RB: This is rather exciting especially the fact that corporates we part of the event. Do you think Zimbabwe is ready for such events, what can we learn from this as a young start-up ecosystem?

JP: Zimbabwe is ready for such event. We have many exciting startups that are looking for investors to take them to the next level. We are lacking someone to plant the seed. We need to start encourage local angels to start investing in the local start-up ecosystem. Once we get that bringing people from outside to Zimbabwe to invest in our start-ups will be easy. There are organizations like African Business Angel Networks (“ABAN”) who can come to Zimbabwe to teach our angel investors on how to pick investments and how to exit them. The more we expose our start-ups to angels the more likely we are going to get more success stories coming out of Zimbabwe

RB: You are a start-up yourself what would you say I wish I had known that before you started Youfarm? How was Youfarm received at AFA?

JP: I wish I had known how much work and perseverance is required to start a start-up. Having an idea is not enough. You need traction! Get to market as soon as possible so that you can validate your ideas. Never be afraid to pivot. And get good mentors. I have some really great mentors. It took me 6 months to find them but it has transformed my venture. The bottom line is that you don’t know everything so you have to absorb all the advice you can get. At AFA the investors received us very well and they share our vision of restoring Zimbabwe to its former glory of being the breadbasket of Africa while we change the face of agricultural finance in Africa. We met with a couple of potential investors and hopefully something will come out so that we can scale and hire so that we can get more farmers funded. We also had some interesting discussions with a representative from Microsoft who shares our vision of getting technology into the hands of Zimbabwean farmers. It’s clear that Zimbabwe has great potential.

RB: Thank you JP for sharing what is indeed an eye opener. Without angels start-ups in Zimbabwe will struggle. What is your parting shot to start-ups, angels and ecosystem builders in Zimbabwe? What needs to happen to take us to the next level?

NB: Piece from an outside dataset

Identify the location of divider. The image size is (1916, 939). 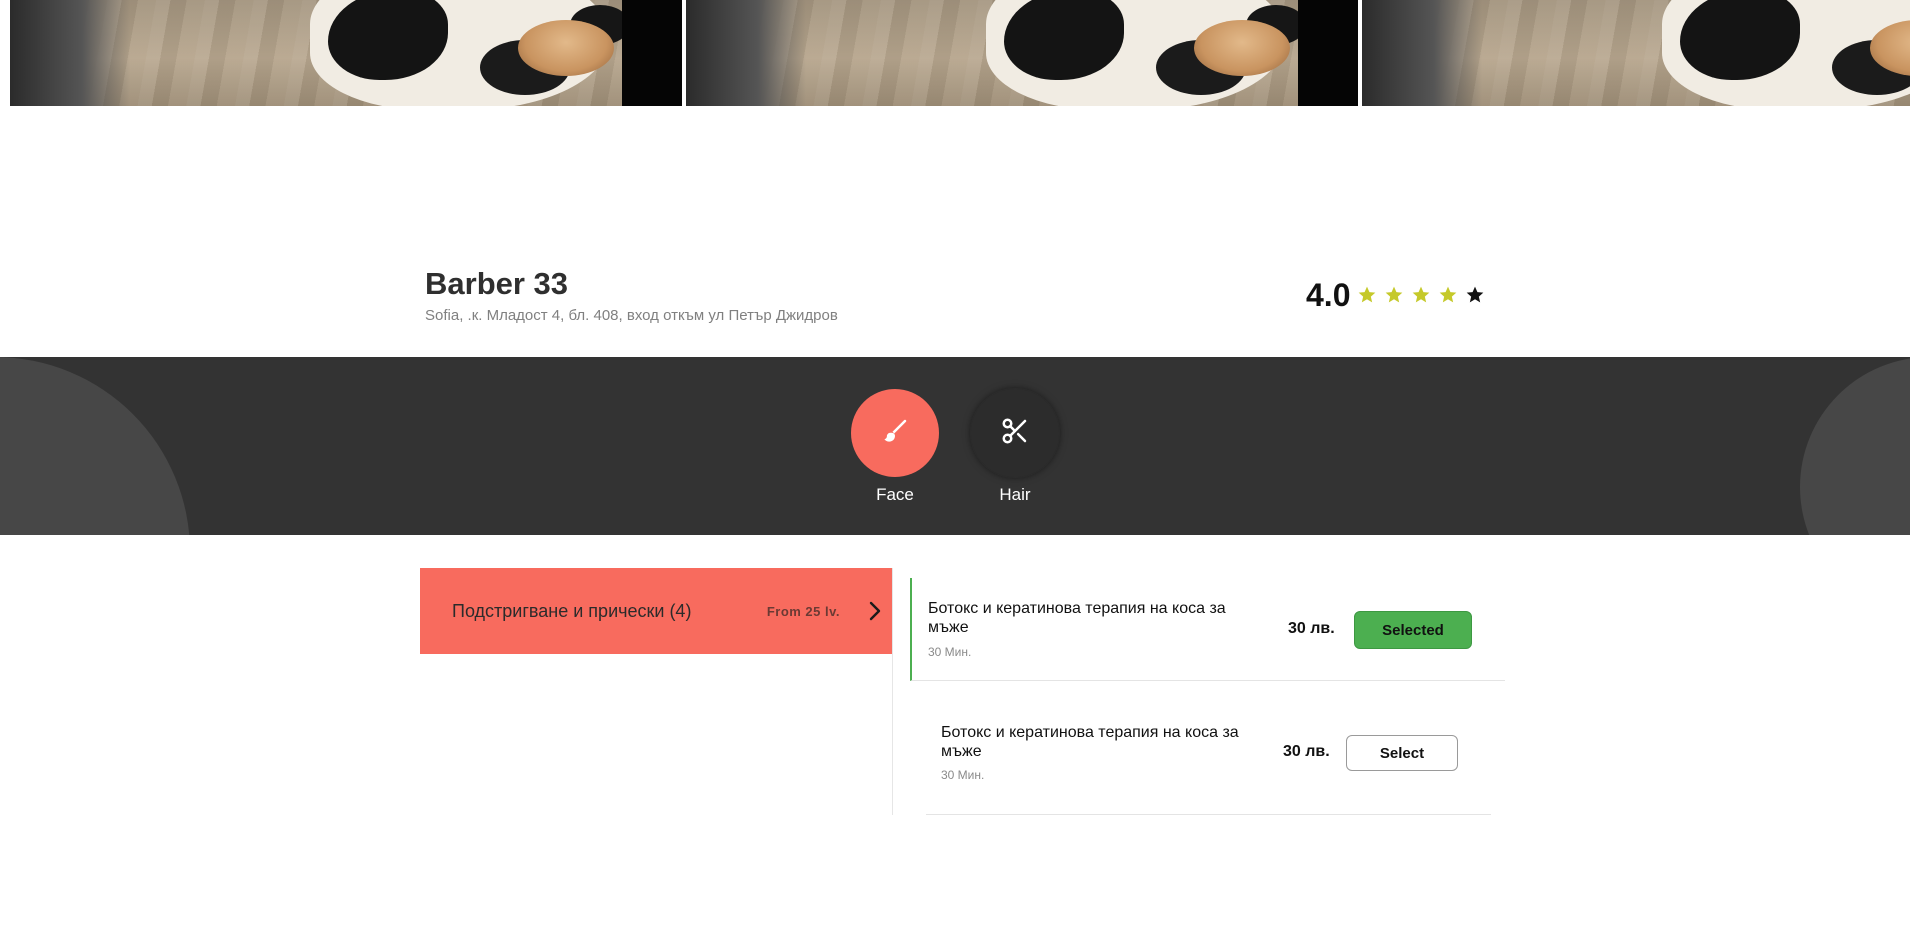
(892, 692).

JP: Local start-ups need to up their game. The level that the South Africans, Kenyans Angolans and Nigerian start-ups are playing is what we need to aim for and exceed. We have the brains, we need to work harder and we need to learn from our counterparts in other countries. Ecosystem builders like Tech hub and Impact hub are doing good stuff by creating spaces where people can network and collaborate. The future is bright and we need more events, spaces and networking opportunities. Angels need to come out of the woodwork and give start-ups opportunities to pitch. Hubs need to start linking with other players such as banks and investors so that we can create an environment that allows creatives and entrepreneurs to flourish and be noticed.